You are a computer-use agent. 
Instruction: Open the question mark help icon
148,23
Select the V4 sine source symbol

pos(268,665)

┄┄┄┄┄┄┄┄┄┄┄┄┄┄┄┄┄┄┄┄

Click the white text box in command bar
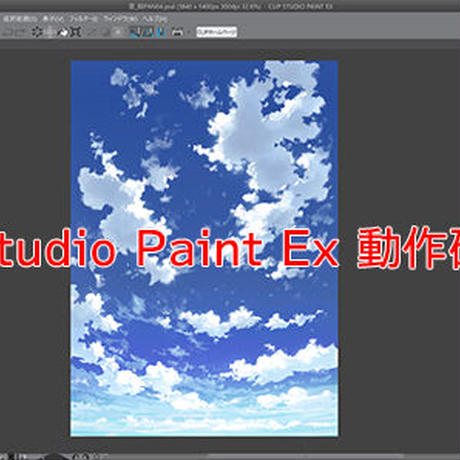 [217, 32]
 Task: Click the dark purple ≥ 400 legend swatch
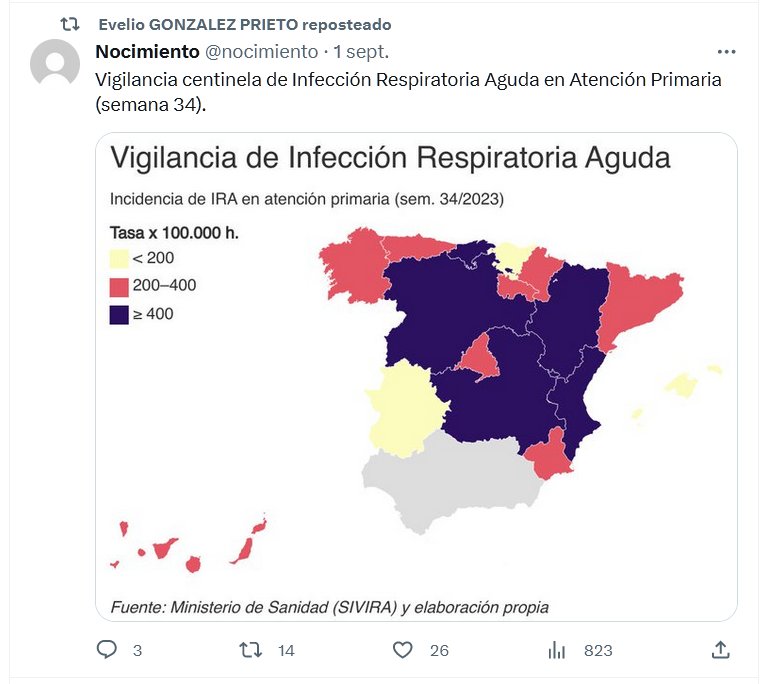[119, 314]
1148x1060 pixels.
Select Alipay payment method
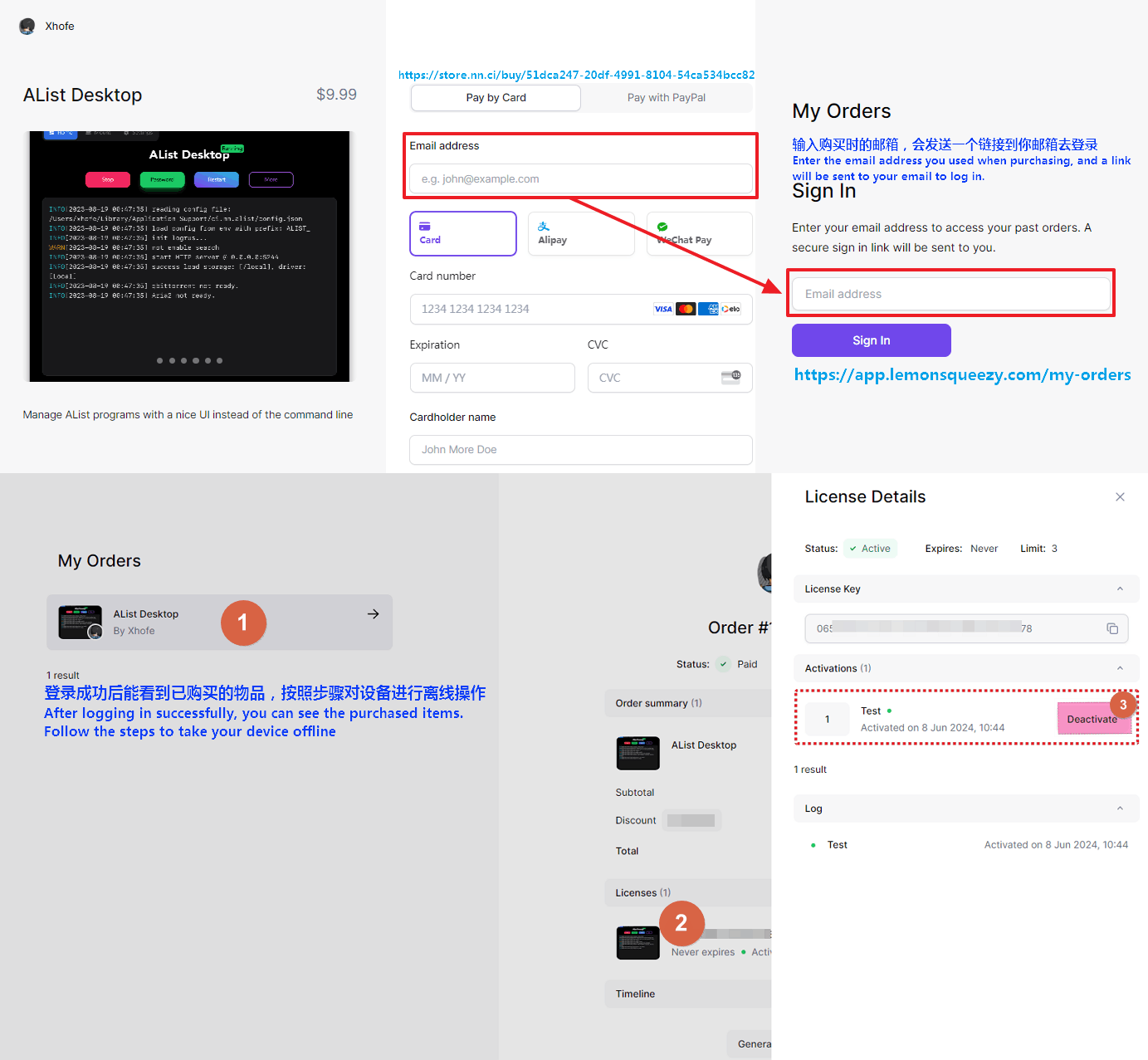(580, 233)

┄┄┄┄┄┄┄┄┄┄┄┄┄┄┄┄┄┄┄┄

**What the task asks:** List each line of the records that contains the word "Click", treating uppercase and lowercase as different.

**Solution for this task:**
Click the white text box in command bar
 Task: Click the dark purple ≥ 400 legend swatch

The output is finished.